** Given passage **
■ ■ ■ ■ ■ ■ ■

JACKSON – It has been nearly 38 years since Herb Brogan became head football coach at Jackson Lumen Christi. It is hard to imagine anyone facing tougher circumstances in a promotion than he did early in 1980.
Lumen Christi was coming off its second Class B championship in three seasons, this one capping an undefeated season. Head coach Jim Crowley was named the Michigan High School Football Coaches Association Class B Coach of the Year, and Brogan had been on the varsity staff since 1973 and had been part of the program since 1971.
It was a close coaching staff, but everything changed on the first Friday night of 1980. Crowley confronted a man in his driveway as he returned home from picking up his daughter. After sending his daughter inside, Crowley was shot and killed, leaving the Jackson community shocked and saddened.
At age 30, Brogan was chosen to succeed Crowley, his friend and mentor who had been the coach at rival St. John while Brogan played for St. Mary. The two schools merged in 1968, and Crowley was named head coach. Crowley and Brogan formed a strong friendship during their years together, and Brogan was the obvious choice to be the new head coach after Crowley’s sudden death.
“You’re in shock,” Brogan said of his recollections of that tragic night. “It played out slowly, and it was a long, long night. I remember that.”
Taking over the program under those circumstances was challenging for Brogan.
“It was hard just because I missed Jim,” he said. “I had the support of his family, and the coaching staff remained the same and constant, and the kids bonded together. We just worked our way through it.”
A year later, the MHSFCA created the Jim Crowley Award, and continues to hand it out each season.
Through the years, Brogan put his own stamp on the program, but the Crowley influence always has been evident to those who could recognize it.
“A lot of the plays are the same; that play-action pass is the way we ran it back then,” Brogan said. “He established the foundation, and a lot of the things are run the same way. Circumstances have changed, but the tradition has stayed the same.”
Brogan’s first two teams both finished the regular season undefeated. In 1980, Lumen Christi lost to Farmington Hills Harrison 7-6 in the Class B Regional, and in 1981, the 9-0 Titans were denied a playoff spot despite outscoring their opponents by a combined score of 301-26.
From 1981-94, Lumen Christi made the playoffs just twice but still had 12 winning seasons out of 14 and never finished worse than 4-5. In 1995, Lumen Christi had an unbeaten regular season and won a playoff game before losing to Detroit Country Day.
The following season, Lumen Christi won its third MHSAA title – and the first with Brogan as head coach – and the most prolonged successful run in school history was underway.

■ ■ ■ ■ ■ ■ ■

** Data shown **
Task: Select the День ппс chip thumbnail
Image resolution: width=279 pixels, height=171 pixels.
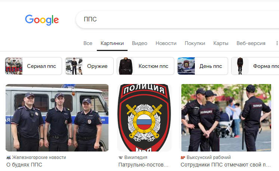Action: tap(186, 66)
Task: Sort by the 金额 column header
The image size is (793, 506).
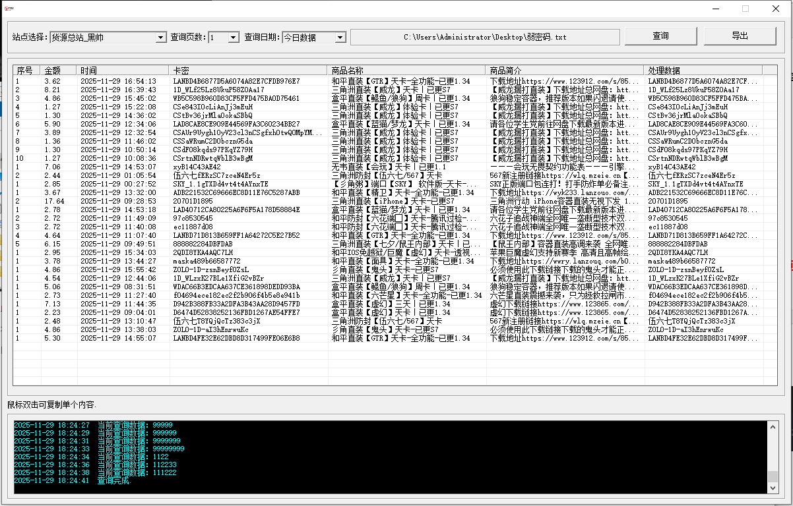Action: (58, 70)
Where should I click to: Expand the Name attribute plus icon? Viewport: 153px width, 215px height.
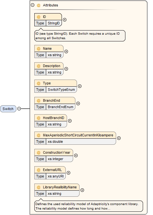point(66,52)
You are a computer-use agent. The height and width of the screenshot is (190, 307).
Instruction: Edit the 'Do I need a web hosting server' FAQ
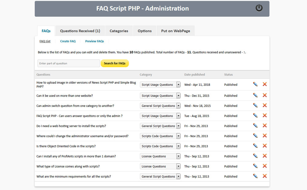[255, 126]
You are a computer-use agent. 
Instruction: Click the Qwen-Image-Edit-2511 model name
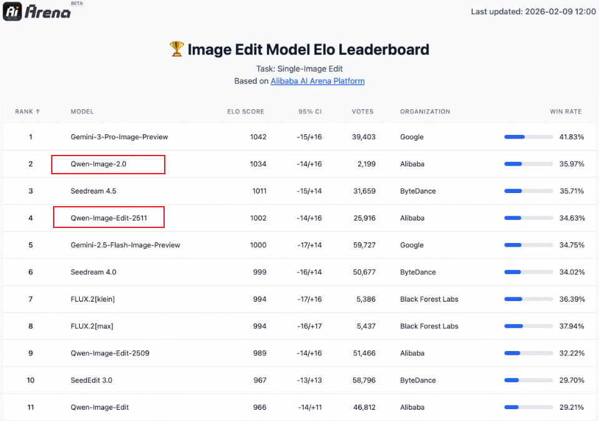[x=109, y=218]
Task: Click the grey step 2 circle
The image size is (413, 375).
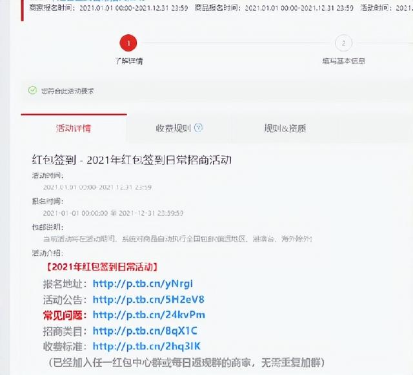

■ ■ ■ ■ ■ ■ ■

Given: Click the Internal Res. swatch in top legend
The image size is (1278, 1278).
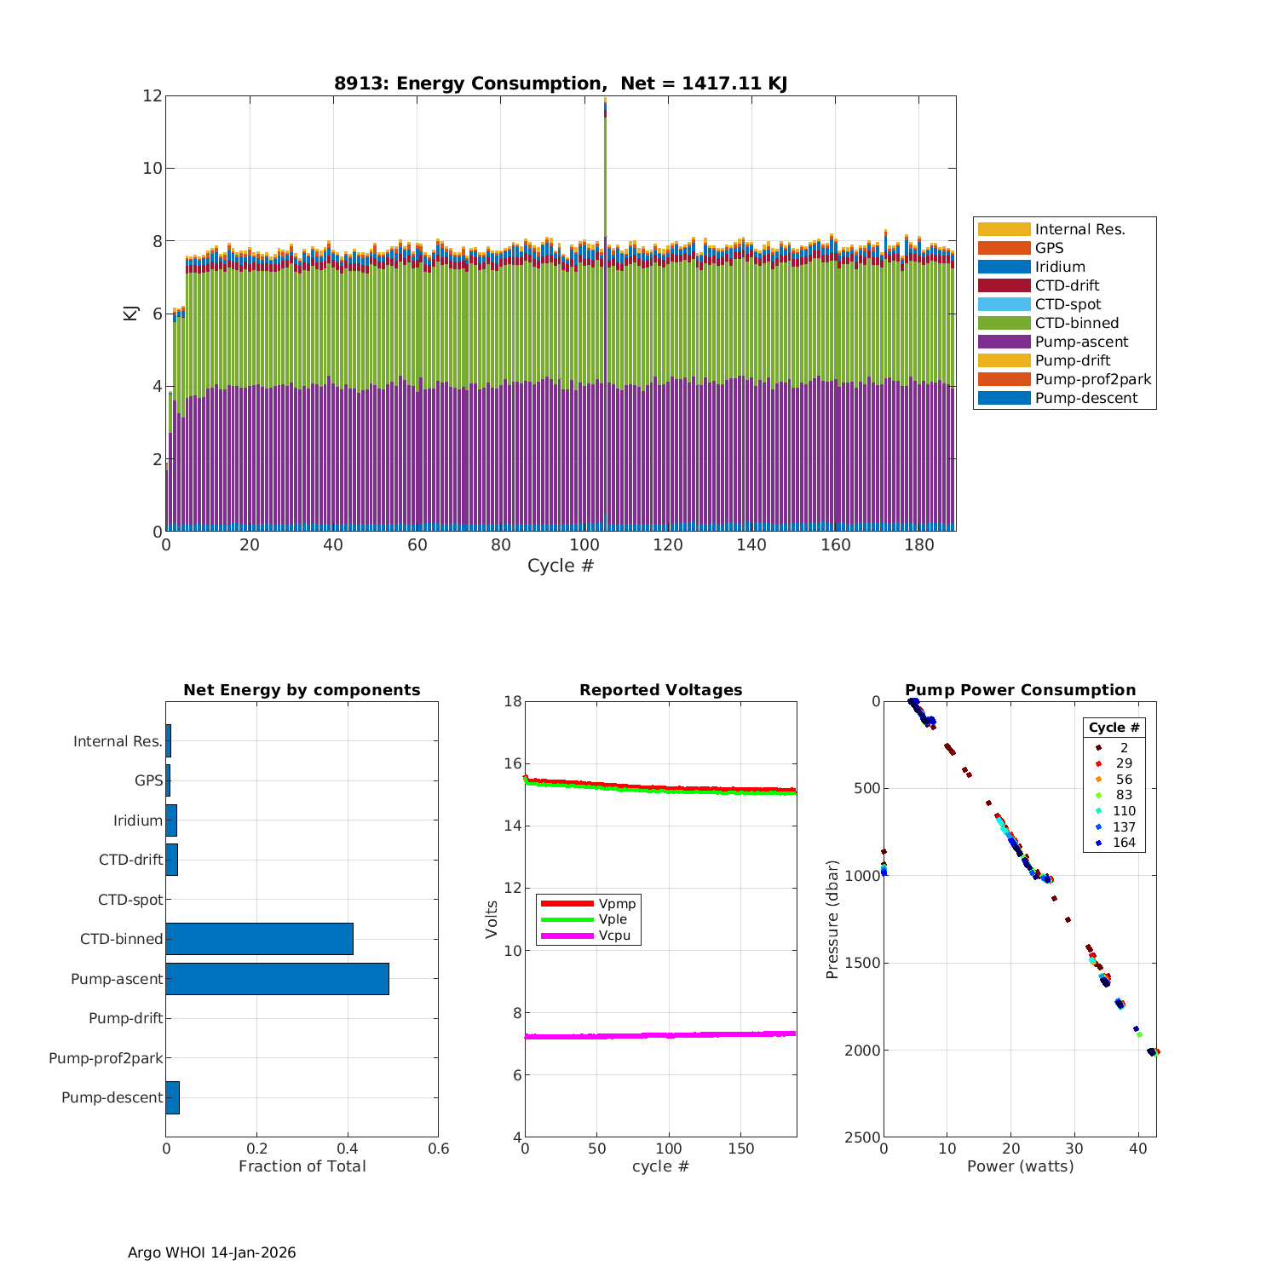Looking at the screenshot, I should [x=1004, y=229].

■ ■ ■ ■ ■ ■ ■

** Task list **
1 – Answer these about the article on Herb Brogan:
(a) In what year did St. John and St. Mary merge?
(b) What was the score when Lumen Christi lost to Farmington Hills Harrison in the 1980 Class B Regional?
(c) By what combined score did the 1981 Titans outscore their opponents?
2 – Quote the article on Herb Brogan starting with "A year later, the" and going on through "score of 301-26.".
Work only from the article on Herb Brogan, not from the entries.

** Results of the exercise **
1 –
(a) 1968
(b) 7-6
(c) 301-26

2 –
A year later, the MHSFCA created the Jim Crowley Award, and continues to hand it out each season.
Through the years, Brogan put his own stamp on the program, but the Crowley influence always has been evident to those who could recognize it.
“A lot of the plays are the same; that play-action pass is the way we ran it back then,” Brogan said. “He established the foundation, and a lot of the things are run the same way. Circumstances have changed, but the tradition has stayed the same.”
Brogan’s first two teams both finished the regular season undefeated. In 1980, Lumen Christi lost to Farmington Hills Harrison 7-6 in the Class B Regional, and in 1981, the 9-0 Titans were denied a playoff spot despite outscoring their opponents by a combined score of 301-26.